Work instructions: Copy exactly the line that contains "Jobs RSS (130, 514)" plus all remaining lines of the data, and leave out every line before it.

Available data:

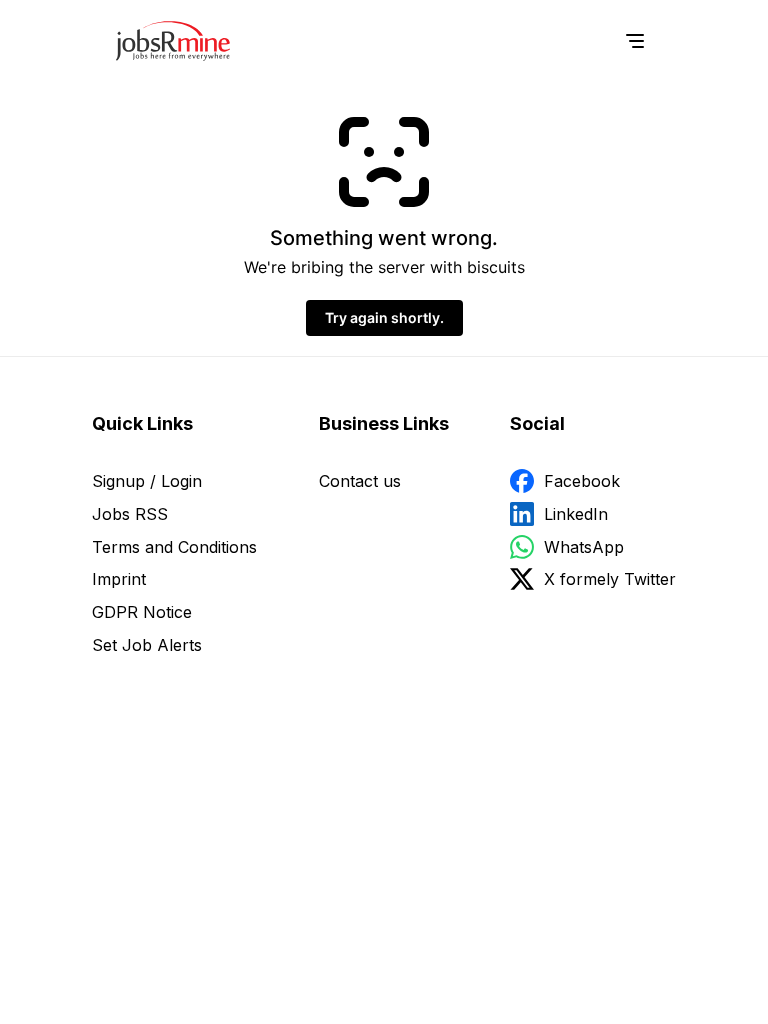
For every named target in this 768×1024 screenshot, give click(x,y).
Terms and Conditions (174, 547)
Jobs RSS (130, 514)
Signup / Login (147, 481)
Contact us (360, 481)
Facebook (582, 481)
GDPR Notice (142, 612)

Answer to the exercise:
Jobs RSS (130, 514)
Signup / Login (147, 481)
Contact us (360, 481)
Facebook (582, 481)
GDPR Notice (142, 612)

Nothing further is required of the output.